Yanis leaned close to her ear. “Decided to make our meeting, élise? Glad to see you well.”

She nodded with a tight, polite smile as Gabin pounded closer. He ripped her from Rollant’s arm, yanking her away with a tightening grip just above her bicep.

“Be gone, you snake,” Gabin threatened Rollant. “None of the king’s dogs are allowed here. Be grateful we do not kill you where you stand.” Spittle formed in the corners of his mouth.

élise had forgotten about the riots and the hatred for anyone in the king’s uniforms. Rollant had taken such a risk coming there for her.

She ducked her head to hide the overwhelming flush of gratitude on her cheeks.

The tingle in her chest expanded and reached the inner depths of her soul.

The quiet burn of welling tears tickled the backs of her eyes.

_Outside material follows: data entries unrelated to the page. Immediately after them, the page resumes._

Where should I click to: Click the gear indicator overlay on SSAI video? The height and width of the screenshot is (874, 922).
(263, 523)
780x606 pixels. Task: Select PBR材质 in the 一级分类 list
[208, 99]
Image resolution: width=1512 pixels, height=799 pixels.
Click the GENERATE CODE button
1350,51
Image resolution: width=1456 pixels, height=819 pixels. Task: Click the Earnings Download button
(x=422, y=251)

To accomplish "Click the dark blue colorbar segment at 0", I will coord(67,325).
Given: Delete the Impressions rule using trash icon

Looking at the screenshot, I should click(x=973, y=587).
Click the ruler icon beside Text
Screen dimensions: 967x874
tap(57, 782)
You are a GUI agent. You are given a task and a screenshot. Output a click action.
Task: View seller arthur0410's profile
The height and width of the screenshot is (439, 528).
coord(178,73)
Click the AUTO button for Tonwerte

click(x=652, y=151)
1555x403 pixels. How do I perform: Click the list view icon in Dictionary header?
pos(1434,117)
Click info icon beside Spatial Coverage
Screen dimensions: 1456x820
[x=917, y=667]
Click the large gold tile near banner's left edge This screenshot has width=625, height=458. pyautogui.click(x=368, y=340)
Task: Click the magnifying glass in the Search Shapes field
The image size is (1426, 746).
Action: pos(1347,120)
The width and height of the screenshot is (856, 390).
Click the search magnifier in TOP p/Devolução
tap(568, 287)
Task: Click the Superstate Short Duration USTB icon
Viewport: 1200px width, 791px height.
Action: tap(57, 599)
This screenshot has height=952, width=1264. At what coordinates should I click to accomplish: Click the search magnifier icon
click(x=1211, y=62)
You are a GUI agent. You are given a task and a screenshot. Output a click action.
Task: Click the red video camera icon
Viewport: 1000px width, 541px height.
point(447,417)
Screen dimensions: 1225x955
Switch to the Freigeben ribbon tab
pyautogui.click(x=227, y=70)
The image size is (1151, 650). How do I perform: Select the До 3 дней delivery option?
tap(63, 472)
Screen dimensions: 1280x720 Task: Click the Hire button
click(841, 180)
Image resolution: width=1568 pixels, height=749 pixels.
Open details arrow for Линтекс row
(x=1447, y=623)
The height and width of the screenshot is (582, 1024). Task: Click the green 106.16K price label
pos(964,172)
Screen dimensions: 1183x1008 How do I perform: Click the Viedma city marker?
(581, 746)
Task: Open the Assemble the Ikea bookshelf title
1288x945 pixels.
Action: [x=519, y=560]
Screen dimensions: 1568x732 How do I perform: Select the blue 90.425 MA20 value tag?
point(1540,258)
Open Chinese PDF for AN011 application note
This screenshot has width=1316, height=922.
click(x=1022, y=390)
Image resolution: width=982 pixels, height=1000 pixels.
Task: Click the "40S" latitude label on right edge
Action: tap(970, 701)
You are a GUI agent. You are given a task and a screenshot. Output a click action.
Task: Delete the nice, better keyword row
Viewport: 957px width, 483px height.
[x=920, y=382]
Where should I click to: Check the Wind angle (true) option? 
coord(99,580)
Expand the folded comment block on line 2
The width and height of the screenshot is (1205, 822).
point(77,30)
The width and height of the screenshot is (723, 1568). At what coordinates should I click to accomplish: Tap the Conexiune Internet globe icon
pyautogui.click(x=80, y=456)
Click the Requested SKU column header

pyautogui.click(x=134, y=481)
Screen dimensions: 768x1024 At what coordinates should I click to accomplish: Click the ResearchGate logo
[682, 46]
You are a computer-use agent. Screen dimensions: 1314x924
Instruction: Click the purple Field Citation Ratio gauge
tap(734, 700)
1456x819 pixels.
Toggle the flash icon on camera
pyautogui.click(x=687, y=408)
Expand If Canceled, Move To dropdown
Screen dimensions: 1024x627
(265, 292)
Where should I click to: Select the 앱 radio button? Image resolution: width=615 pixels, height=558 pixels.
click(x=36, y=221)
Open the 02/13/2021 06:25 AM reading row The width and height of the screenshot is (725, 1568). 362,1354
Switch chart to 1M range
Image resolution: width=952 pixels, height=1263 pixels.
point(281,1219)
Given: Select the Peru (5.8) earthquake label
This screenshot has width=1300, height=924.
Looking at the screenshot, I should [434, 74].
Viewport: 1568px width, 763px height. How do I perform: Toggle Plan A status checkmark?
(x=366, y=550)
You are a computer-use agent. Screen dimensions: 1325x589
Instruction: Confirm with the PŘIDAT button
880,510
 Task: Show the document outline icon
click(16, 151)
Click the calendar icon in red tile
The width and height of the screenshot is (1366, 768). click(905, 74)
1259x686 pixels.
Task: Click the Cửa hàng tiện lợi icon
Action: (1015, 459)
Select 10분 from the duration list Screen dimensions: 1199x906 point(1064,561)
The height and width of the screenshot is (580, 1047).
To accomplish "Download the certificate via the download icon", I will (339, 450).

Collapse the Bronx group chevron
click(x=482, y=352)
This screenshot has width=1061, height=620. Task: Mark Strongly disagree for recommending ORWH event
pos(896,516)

Her gaze rose from his toes to his perfectly chiseled face.

He stood upright and folded an arm behind his back, and the other crossed his belly.

Rollant seemingly ignored the threat and began reporting on élise’s health. “Your apprentice was very ill and worked to exhaustion. Her fever lasted seven days. She would have died had you not allowed me to carry her to Le Marais. The nuns?—”

“Shut it,” Gabin gritted. He stepped toe-to-toe with Rollant. Each man was similar in height and build.

“Shut what, exactly?” Rollant asked with a lifted eyebrow. “I understand times are hard, but if she continues to be treated the way in which I found her ten days ago, your apprentice will be in the grave.”

élise glanced at the others. Malo’s head dropped.

Yves nervously looked around. Olivier and Yanis’ eyes darted between Gabin and Rollant.

More citizens of Faubourg Saint-Antoine gathered at the bakery entrance, watching the spectacle before their meeting.

élise forced the growing lump down her throat.

None of them had ever helped her as Rollant had.

They all saw the bruises. If Rollant could see them, they could too.

She was alone, she realized, just as Rollant had told her.

Gabin shook her arm and tightened his grip.

élise grimaced at the pain.

“You’re hurting her,” Rollant interrupted whatever Gabin was saying.

“I am not. I’d never hurt my woman, my little dove.” Gabin’s grip loosened.

The man disgusted her, she realized. Calling a woman—his woman—“a little dove” was supposed to be a term born out of love and honor. Her arm went limp in his grip. He never loved her. Never honored her. And she had thrown away her chance to escape him. She was a fool.

“You all see how I care for her! I’d never hurt her,” Gabin barked at the growing crowd and gestured to élise as if she were a display of his generosity.

“I took her in when no one else would, and this is the thanks I get? Letting a sea rat steal her from me for ten days, leaving me to labor alone for all of you?” He turned to Rollant.

“You vagrant, listen here, she’s well now, and you don’t have to worry your pretty head. Get back to the water, sea rat.”

Rollant countered again, and she knew Rollant would only leave on his terms. The corners of her mouth dared to rise at his show of calm power, yet worry etched into her brow. No one trifled with Gabin.

“She had a long walk here and is still not fully well,” Rollant said. “élise will need rest and assistance in the bakery to fully recover.”

She shook her head slightly at Rollant, hoping to signal him to leave before Gabin turned the crowd against him to take his life. She would survive Gabin, but part of her survival hinged on whether or not she knew there was a possibility Rollant was still alive.

Gabin must have seen her headshake from the corner of his eye, for he growled, “You have something to say to your lover, élise?”

There was a gasp through the growing crowd. “He isn’t my lover,” she whimpered at the renewed deathly grip he had on her arm.